Collected data entries
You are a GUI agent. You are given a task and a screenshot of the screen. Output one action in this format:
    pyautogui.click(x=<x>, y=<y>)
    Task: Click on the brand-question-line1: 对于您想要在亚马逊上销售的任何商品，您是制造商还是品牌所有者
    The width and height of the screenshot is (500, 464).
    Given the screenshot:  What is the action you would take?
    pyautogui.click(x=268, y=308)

---

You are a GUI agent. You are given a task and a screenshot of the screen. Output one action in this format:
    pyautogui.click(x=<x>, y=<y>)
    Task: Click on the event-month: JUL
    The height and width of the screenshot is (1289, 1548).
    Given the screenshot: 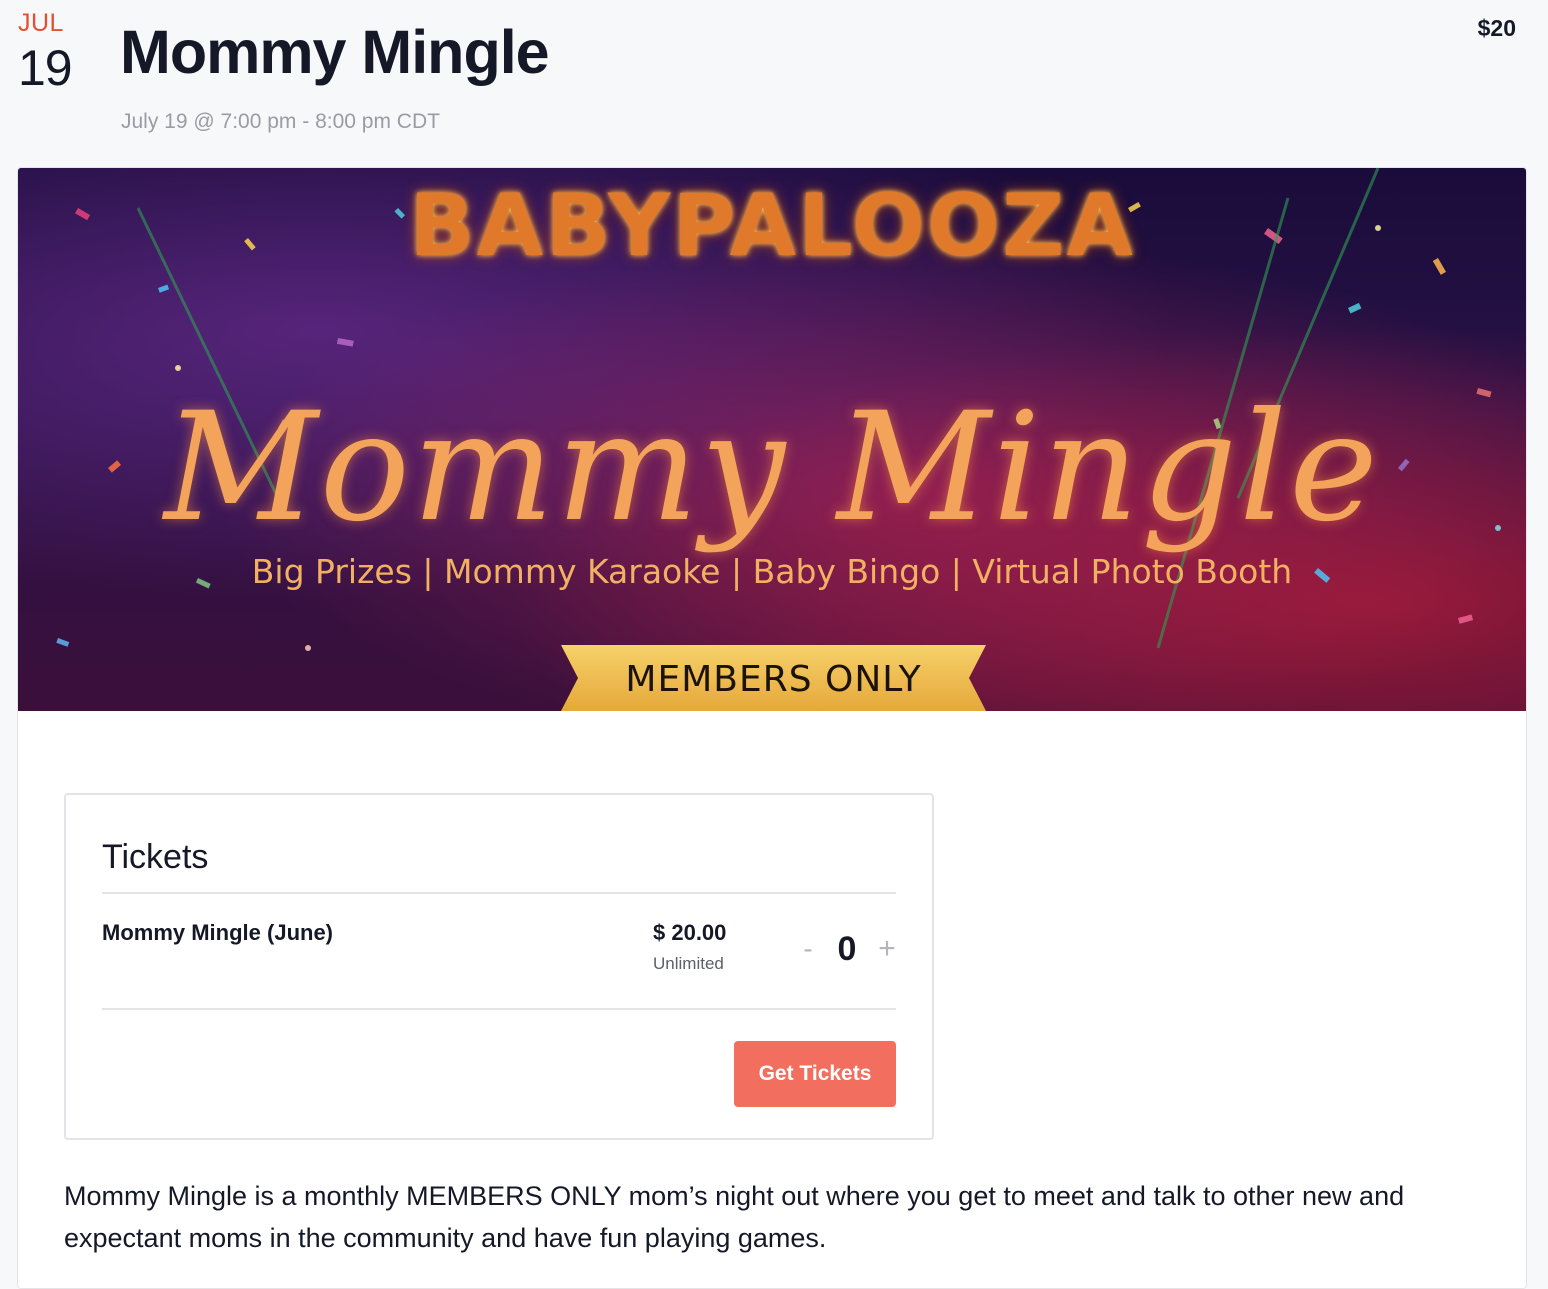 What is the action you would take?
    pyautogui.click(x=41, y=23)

WHAT IS EXPECTED
Count the lines in the records above that contain the string "pyautogui", and reply with the number alone.

WORKED SOLUTION
4